Strips

Guy Delisle stuurt dit keer een ansichtkaartje van dichtbij huis

Zijn vorige album Gegijzeld was het eerste waarin de Canadese stripmaker Guy Delisle niet zijn eigen ervaringen centraal stelde. Maar zijn nieuwe werk De papierfabriek is als vanouds weer autobiografisch. In dit album vertelt Delisle hoe hij als tiener in de zomermaanden wat bijverdiende in de papierfabriek van zijn geboorteplaats in Quebec.

Wie het werk van Delisle een beetje kent, weet dat zijn autobiografische boeken telkens dezelfde opbouw hebben. In zijn boeken Shenzhen, Pyongyang, Birma en Jeruzalem kijken we door de verbaasde ogen van Delisle naar de exotische wereld om hem heen. Zijn albums zijn geen klassieke verhalen met een spanningsboog en intrige, maar een opeenvolging van kleine gebeurtenissen die Delisle heeft meegemaakt. Vaak zijn het observaties van Delisle die een cultuurschok meemaakt omdat hij in een vervreemdende wereld terecht  is gekomen.

In De papierfabriek is dat niet anders. De jonge Delisle is als een vreemde eend in de bijt als hij tussen de ruwe werkmannen van de fabriek loopt. Hij studeert, wil later zijn geld verdienen met tekenen en is niet zo sterk als de ervaren bonken met wie hij het zware werk moet doen. De papierfabriek is een opeenvolging van soms grappige, soms licht tragische dialogen en gebeurtenissen die – Delisle blijft een begenadigd verteller – achter elkaar lezen als een trein.

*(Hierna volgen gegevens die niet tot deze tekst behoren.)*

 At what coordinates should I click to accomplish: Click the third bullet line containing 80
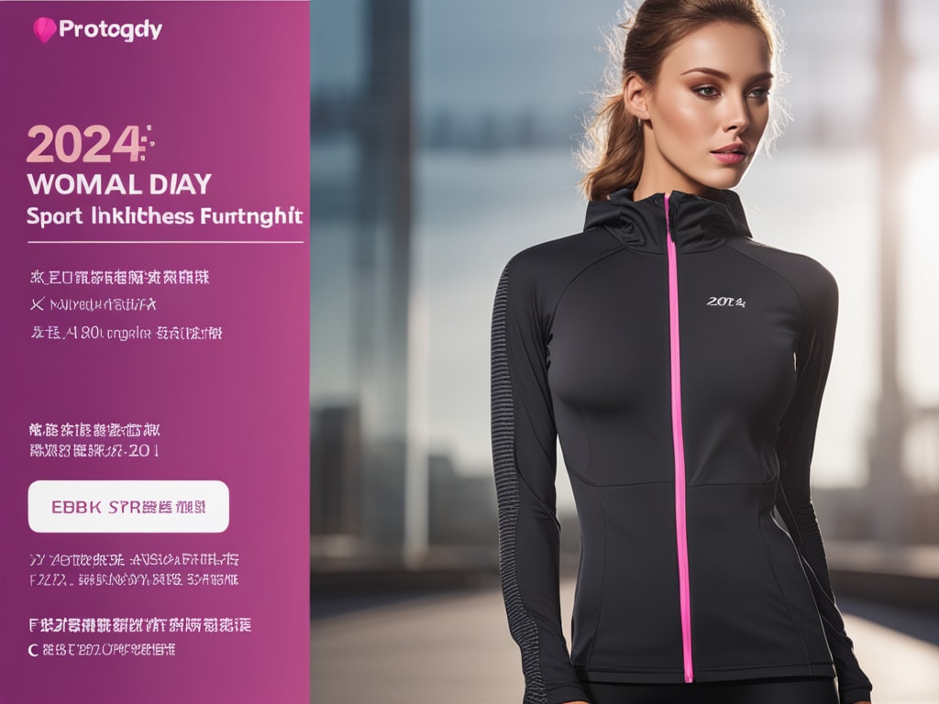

Maar Delisle heeft met De papierfabriek dit keer iets meer willen doen. Hij voegt een extra dimensie toe aan de kleine anekdotes over het werk in de fabriekshal, door tussen de passages door te vertellen over de moeizame relatie met zijn vader. Ze spreken elkaar vrijwel nooit. Delisles vader werkt ook in de fabriek, maar ze hebben er nooit contact. Sterker: Delisle weet niet eens  waar het kantoor is waar zijn vader werkt, een gedeelte van het fabriekscomplex waar gewone werkmannen nooit komen. De fabriek is zo ook een symbool geworden van de twee verschillende werelden waarin vader en zoon leven.

De verweving van de relatie met zijn vader is subtiel en had verder mogen worden uitgewerkt. Dat doet Delisle niet. Hij geeft zijn lezers net als altijd geen voorgekauwd verhaal, maar losse waarnemingen waar de lezer mee kan doen wat hij wil. In meerdere interviews omschreef Delisle zijn autobiografische reisboeken als ansichtkaarten waarin hij beelden schetst van een wereld die de lezer niet kent. Die aanpak gebruikt hij ook in De papierfabriek, alleen is het decor nu geen ver land maar een ouderwetse fabriekshal bij hem om de hoek. Het cultuurverschil tussen de hoofdpersoon en zijn omgeving is er niet minder om.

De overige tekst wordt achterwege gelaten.